Mengenai syarat ambang batas presiden pasca putusan Mahkamah Konstitusi (MK), Dede menekankan pentingnya efektivitas pemerintahan dalam membangun koalisi.
"Kalau 0%, saya rasa keputusan MK sudah pas lah. 0% itu berarti memberikan ruang kepada siapa pun untuk dipilih. Atau memilih atau dipilih. Nah, yang masih menjadi rekayasa, konstruksi konstitusional, itu adalah apakah kita mau semuanya boleh masuk atau berbasiskan koalisi," jelasnya.
Dede menambahkan bahwa kesepakatan antarpartai politik nantinya akan dibawa ke pembahasan tingkat legislatif.
Ia memprediksi komunikasi politik lintas partai masih akan terus berlanjut.

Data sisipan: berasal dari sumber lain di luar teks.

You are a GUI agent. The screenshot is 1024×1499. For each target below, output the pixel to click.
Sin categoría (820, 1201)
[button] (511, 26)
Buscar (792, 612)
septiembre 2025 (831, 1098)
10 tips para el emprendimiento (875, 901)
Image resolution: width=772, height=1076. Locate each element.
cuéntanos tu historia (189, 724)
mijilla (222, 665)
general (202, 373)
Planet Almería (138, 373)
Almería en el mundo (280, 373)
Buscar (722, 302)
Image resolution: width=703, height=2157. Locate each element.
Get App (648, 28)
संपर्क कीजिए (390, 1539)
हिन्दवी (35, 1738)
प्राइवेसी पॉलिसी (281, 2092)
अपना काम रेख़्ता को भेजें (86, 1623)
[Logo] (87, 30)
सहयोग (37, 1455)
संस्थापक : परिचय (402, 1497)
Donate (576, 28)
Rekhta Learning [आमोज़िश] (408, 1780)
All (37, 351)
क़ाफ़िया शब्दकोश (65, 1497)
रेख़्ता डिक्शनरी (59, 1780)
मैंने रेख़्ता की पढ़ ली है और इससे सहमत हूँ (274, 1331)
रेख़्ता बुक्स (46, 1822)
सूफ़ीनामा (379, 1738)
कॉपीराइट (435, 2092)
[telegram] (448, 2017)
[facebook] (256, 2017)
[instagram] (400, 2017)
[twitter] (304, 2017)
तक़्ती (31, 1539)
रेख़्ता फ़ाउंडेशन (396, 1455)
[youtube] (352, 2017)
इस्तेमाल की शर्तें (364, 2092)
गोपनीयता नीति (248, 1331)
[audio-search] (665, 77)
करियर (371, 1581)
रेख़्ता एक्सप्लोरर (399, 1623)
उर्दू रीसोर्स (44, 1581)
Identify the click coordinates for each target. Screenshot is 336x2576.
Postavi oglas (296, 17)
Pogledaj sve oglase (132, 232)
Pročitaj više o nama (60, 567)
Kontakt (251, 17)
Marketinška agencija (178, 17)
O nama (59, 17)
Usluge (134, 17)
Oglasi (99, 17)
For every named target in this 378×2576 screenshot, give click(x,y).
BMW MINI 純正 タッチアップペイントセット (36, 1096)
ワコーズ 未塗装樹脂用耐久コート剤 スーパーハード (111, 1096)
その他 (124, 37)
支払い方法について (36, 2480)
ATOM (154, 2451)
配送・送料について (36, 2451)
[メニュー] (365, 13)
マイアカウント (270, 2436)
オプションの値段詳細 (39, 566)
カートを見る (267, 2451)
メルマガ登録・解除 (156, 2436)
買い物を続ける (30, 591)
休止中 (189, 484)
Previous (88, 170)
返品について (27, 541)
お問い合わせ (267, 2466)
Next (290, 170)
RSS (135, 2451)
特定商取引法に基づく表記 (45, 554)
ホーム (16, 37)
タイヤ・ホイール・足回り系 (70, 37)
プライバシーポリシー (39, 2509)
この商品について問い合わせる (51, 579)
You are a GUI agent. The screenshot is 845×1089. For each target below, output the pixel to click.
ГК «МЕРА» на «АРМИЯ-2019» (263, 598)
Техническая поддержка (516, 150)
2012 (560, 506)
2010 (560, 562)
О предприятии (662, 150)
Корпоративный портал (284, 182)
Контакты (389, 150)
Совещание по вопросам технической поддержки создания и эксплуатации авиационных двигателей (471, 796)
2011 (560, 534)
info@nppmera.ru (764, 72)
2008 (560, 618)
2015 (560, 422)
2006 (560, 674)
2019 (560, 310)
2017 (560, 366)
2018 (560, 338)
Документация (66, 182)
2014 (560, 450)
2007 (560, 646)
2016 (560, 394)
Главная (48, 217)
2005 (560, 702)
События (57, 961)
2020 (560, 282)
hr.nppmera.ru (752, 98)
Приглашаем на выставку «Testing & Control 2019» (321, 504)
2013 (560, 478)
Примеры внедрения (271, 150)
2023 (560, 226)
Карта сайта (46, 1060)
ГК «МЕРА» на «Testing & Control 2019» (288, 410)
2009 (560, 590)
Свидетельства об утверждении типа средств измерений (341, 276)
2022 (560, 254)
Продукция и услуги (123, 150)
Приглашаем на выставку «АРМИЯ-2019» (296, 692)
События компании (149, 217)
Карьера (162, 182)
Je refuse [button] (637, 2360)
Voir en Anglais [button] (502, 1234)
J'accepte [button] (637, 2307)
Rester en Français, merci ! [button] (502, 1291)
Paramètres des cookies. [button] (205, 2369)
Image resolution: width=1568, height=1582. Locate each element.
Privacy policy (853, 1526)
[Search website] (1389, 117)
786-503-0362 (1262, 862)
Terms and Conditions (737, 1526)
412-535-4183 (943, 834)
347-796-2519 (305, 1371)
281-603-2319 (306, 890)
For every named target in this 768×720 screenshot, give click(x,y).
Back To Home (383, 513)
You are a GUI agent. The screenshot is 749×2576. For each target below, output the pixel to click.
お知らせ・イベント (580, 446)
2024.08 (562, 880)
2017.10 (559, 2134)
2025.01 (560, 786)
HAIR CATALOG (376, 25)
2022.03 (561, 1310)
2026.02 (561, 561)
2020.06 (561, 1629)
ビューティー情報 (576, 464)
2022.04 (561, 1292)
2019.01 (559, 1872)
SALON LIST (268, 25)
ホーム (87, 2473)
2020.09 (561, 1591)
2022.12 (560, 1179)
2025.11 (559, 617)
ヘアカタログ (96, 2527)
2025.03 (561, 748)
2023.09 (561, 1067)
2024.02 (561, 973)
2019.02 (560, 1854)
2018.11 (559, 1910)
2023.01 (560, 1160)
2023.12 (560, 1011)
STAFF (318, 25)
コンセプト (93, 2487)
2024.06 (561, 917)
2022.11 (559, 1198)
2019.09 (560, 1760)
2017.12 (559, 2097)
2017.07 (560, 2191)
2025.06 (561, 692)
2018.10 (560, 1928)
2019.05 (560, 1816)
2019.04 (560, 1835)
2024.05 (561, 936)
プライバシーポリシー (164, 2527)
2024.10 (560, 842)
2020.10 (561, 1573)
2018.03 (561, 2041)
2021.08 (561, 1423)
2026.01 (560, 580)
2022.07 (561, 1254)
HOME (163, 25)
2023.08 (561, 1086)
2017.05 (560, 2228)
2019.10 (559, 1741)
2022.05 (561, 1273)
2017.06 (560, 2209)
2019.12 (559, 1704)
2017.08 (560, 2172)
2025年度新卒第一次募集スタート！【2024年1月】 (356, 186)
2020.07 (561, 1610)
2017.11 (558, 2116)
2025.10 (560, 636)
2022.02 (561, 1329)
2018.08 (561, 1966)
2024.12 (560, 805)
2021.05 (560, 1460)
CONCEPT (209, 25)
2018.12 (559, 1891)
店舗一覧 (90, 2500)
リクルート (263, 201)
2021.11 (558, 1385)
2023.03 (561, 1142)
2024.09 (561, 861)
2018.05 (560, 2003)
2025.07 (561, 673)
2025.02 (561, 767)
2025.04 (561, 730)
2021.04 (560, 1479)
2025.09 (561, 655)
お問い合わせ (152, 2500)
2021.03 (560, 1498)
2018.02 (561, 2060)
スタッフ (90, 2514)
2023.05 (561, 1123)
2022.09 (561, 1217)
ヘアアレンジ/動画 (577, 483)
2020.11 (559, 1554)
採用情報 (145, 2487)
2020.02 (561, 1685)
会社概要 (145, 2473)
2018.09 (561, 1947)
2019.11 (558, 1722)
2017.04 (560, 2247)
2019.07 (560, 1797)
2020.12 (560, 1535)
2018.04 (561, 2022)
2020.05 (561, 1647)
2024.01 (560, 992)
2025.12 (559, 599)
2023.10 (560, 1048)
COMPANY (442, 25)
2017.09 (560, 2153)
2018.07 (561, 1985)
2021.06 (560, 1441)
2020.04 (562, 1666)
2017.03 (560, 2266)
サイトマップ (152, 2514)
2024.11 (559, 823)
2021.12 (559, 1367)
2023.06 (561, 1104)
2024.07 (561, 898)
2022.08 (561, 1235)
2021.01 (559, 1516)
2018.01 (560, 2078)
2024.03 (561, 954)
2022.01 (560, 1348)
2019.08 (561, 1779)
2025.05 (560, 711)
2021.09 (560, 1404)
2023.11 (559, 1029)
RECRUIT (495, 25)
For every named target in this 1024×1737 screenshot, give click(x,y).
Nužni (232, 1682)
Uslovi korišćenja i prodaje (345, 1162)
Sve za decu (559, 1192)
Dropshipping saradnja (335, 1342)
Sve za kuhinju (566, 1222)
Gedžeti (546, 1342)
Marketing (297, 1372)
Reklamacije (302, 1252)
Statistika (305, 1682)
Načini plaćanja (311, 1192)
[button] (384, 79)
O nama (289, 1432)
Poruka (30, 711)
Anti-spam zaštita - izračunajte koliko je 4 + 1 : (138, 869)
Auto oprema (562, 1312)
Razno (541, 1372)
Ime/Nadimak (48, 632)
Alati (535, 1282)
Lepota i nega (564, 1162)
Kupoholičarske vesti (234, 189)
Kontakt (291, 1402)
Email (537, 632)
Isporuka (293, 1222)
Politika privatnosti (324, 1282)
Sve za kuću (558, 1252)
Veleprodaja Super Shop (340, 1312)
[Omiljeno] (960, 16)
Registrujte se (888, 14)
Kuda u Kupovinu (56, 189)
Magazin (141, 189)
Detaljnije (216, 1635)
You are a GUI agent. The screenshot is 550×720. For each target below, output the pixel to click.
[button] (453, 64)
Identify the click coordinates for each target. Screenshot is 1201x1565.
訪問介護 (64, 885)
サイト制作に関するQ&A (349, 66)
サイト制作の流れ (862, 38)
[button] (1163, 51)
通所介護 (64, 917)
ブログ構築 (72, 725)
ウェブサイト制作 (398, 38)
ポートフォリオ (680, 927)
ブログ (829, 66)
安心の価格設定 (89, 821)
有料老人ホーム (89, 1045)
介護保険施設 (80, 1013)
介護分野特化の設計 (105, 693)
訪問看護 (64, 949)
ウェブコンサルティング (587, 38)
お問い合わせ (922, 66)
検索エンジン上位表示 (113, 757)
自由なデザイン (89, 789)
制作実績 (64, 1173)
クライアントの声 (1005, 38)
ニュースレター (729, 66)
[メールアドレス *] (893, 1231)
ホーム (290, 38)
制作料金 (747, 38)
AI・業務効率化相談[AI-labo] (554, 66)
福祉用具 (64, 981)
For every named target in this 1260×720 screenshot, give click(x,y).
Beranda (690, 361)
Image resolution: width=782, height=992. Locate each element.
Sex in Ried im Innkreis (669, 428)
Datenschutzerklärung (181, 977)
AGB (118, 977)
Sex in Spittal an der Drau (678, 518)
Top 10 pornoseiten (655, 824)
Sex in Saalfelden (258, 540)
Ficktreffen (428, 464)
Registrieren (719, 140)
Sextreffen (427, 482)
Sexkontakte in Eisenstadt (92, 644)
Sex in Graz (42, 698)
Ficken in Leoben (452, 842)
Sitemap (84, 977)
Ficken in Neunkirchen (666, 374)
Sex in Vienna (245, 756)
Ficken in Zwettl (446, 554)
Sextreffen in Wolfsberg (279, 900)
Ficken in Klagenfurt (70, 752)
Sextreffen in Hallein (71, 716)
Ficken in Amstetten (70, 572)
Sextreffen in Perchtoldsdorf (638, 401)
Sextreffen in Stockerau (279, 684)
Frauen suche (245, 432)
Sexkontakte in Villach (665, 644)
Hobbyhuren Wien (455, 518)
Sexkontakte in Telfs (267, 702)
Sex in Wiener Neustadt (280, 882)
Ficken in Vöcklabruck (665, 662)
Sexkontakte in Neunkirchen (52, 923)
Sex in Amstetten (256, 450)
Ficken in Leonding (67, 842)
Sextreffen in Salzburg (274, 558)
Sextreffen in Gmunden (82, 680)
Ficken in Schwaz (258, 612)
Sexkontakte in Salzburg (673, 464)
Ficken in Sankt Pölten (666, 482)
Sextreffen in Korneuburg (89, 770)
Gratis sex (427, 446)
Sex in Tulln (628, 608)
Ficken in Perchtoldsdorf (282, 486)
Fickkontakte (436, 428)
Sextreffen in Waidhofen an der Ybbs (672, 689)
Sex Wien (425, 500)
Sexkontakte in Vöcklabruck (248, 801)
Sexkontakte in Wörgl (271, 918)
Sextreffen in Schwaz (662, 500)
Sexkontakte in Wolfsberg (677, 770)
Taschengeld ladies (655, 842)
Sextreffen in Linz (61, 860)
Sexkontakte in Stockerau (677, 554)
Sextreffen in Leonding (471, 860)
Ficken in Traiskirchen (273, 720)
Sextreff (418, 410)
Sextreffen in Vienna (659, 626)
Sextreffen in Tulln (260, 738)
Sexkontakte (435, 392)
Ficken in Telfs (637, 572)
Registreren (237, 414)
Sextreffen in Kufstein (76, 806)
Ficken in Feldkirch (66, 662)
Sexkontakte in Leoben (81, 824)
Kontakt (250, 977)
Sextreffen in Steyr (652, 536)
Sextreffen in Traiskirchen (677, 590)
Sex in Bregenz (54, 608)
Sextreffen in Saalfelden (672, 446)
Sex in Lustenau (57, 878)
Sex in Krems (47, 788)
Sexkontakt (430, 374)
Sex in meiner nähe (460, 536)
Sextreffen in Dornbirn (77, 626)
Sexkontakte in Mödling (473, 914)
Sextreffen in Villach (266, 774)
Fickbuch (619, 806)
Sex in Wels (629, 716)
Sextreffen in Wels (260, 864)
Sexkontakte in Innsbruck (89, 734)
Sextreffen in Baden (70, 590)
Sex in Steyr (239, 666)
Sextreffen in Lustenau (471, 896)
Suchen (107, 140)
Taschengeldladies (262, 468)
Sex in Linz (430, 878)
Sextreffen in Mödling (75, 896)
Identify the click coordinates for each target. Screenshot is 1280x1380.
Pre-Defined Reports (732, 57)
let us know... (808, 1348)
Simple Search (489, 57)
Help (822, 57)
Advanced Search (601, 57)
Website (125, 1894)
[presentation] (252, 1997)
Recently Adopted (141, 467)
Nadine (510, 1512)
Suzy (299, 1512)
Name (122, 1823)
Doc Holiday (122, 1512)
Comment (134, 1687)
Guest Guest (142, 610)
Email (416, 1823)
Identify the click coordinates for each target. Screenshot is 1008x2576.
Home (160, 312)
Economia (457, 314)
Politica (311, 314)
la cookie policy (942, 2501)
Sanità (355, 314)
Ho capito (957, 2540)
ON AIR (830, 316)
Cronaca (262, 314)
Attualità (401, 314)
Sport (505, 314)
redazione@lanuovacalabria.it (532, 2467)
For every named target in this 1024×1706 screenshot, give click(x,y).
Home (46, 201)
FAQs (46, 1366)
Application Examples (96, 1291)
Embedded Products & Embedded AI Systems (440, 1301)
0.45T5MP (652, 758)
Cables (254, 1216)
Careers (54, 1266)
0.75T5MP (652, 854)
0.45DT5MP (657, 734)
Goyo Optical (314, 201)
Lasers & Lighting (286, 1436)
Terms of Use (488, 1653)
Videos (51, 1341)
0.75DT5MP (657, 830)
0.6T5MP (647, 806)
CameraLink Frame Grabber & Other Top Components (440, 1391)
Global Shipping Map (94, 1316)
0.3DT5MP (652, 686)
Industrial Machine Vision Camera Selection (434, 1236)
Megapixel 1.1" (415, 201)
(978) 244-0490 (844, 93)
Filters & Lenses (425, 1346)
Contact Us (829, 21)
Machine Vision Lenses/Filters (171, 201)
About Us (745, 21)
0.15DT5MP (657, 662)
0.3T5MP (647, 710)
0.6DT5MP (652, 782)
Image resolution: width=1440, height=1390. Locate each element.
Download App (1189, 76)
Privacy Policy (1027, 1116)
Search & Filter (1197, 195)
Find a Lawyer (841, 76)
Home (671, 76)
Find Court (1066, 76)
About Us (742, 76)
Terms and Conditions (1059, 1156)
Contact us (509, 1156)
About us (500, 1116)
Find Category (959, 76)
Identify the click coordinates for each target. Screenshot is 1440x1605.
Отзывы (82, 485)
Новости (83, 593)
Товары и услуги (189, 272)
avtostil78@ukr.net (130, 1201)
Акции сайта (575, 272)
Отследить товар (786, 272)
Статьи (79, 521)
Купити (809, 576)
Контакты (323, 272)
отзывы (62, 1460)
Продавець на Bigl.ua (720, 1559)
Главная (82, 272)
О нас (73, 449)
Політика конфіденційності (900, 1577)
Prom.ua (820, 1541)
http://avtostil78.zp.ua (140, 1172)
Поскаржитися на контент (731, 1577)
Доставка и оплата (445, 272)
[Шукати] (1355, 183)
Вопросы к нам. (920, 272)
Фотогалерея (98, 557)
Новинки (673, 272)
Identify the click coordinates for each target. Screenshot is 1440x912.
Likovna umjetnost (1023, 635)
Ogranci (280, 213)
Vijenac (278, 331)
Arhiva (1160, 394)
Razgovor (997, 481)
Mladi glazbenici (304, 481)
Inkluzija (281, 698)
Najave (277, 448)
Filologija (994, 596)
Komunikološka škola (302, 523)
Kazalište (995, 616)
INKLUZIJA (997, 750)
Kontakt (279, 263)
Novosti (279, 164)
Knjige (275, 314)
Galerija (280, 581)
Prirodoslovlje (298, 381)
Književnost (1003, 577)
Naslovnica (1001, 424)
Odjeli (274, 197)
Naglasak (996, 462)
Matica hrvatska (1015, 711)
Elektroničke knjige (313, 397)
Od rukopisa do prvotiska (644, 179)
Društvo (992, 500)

"Kami Komisi 2, sebenarnya sudah tahu kisi-kisinya. Tetapi kan apabila semuanya sudah ketemu, kayak Golkar dan PKS, nanti masuknya ke Komisi 2," tutur Dede.
"Saya rasa harus. Harus ada pertemuan. Yang saya dengar sih sudah ada pertemuan, ya. Tetapi apakah ada pertemuan kedua? Kita tunggu saja," tambahnya.
Sebelumnya, Partai Keadilan Sejahtera (PKS) menggelar pertemuan silaturahmi dengan Partai Golkar di Kantor DPP Partai Golkar, Jakarta, Senin (14/9/2026) malam.
Dalam pertemuan tersebut, kedua partai membahas berbagai hal strategis, termasuk pembahasan mengenai Rancangan Undang-Undang (RUU) Pemilu.
Kunjungan PKS tersebut dipimpin langsung oleh Presiden PKS Al Muzzamil Yusuf ditemani jajaran pengurus pusat partai lainnya. Sementara Golkar menerima langsung Ketua Umumnya yakni Bahlil Lahadalia.
Sekertaris Jenderal (Sekjen) Partai Golkar, M Sarmuji yang juga turut dalam pertemuan tersebut mengungkapkan bahwa agenda utama dari silaturahmi tersebut adalah untuk menyelaraskan komitmen dalam mendukung pemerintahan yang sedang berjalan.
Terlebih, kata dia, pertemuan kedua partai tersebut merupakan silahturahmi biasa saja.
"Secara umum itu pertemuan silaturahmi saja. Banyak hal yang dibahas tetapi satu semangat yang sama yaitu bagaimana bisa berkontribusi maksimal dalam koalisi Pemerintahan Prabowo-Gibran," ujar Sarmuji saat dikonfirmasi, Selasa (15/9/2026).
Selain memperkuat sinergi koalisi, pembahasan RUU Pemilu menjadi salah satu fokus krusial yang diteliti bersama oleh kedua pihak.
Sarmuji menjelaskan, bahwa terdapat sejumlah poin penting yang masuk dalam ruang lingkup pembicaraan tersebut.
"Undang-undang Pemilu dibahas beberapa poin krusial. Nanti detailnya akan dibahas lebih lanjut," kata Sarmuji.
Saat ditanya lebih rinci mengenai topik RUU Pemilu yang dibahas, Sarmuji mengungkapkan, bahwa salah satu poin utamanya menyangkut aturan batas minimum keterwakilan partai di parlemen atau parliamentary threshold.
"Misal tentang Parliamentary threshold," ungkapnya.
Terkait besaran angka ambang batas parlemen tersebut, Golkar dan PKS telah mencapai kesepahaman untuk mendorong angka yang dianggap seimbang dan tidak ekstrem.
"Kita bersepaham di angka yang moderat saja," tuturnya.
Ketika dikonfirmasi kembali mengenai besaran persentase yang disepakati oleh kedua partai, Sarmuji mengindikasikan angka di kisaran 5 persen.